Everything you think you know about the Trinity is wrong. It’s been wrong for a long, long time; centuries, actually. But what I am about to tell you will set you straight once and for all. I will show you mysteries you have not known. And by the time I’m done, you will finally understand why this obscure, abstract, and incomprehensible doctrine could actually make a practical difference in your life.
That’s the tone of far too many books on the doctrine of the Trinity. With surprising consistency spanning from the popular level to the scholarly, authors writing on this doctrine tend to adopt an attitude, and then generate arguments, indicating that the work to be done is a radical work of razing a condemned building, erecting something new (but really old!) in its place, and then outfitting this new Trinity structure with all kinds of previously unimagined, truly useful features.

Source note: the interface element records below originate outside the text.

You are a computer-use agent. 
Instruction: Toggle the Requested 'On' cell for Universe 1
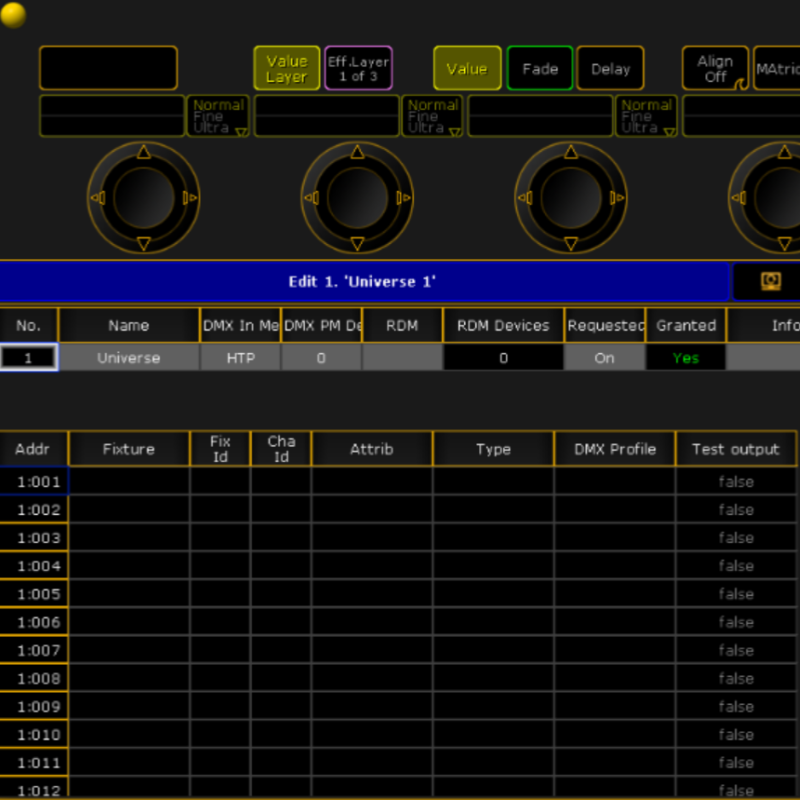pos(604,358)
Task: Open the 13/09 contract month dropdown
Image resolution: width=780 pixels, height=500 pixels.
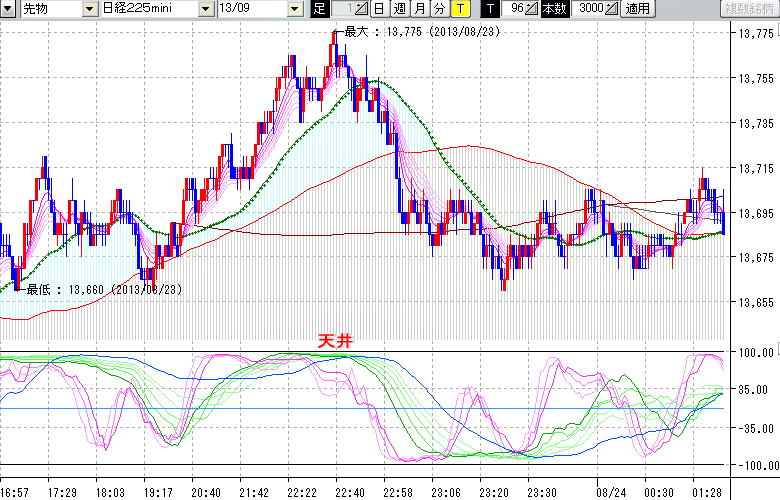Action: point(294,9)
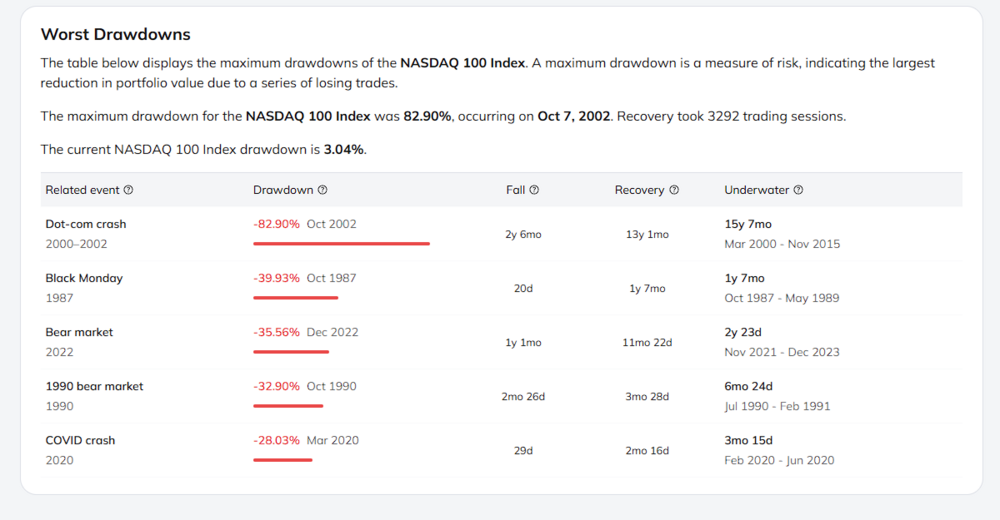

This pedagogical strategy, it seems to me, is catastrophic. In fact, it may be the main problem with Trinitarianism in the modern period. Whatever problems modern Christians may have when it comes to the doctrine of the Trinity (Have we ignored it? Been unenthusiastic about it? Taught it poorly, infrequently, and by rote? Failed to see its scriptural roots? Left it on a shelf by the door, only to be taken down when Jehovah’s Witnesses come knocking?), this drastic dose of unlearning is the wrong medicine. Whatever symptoms it may be intended to cure, it has long since overtaken those symptoms and has become the main sickness threatening the patient.
I wrote an article about this for Christianity Today. Check it out. And by the way, if you personally need a Trinitarian revival, go get you one. But do be careful about who you’re including in the “we” if you say “we need one.”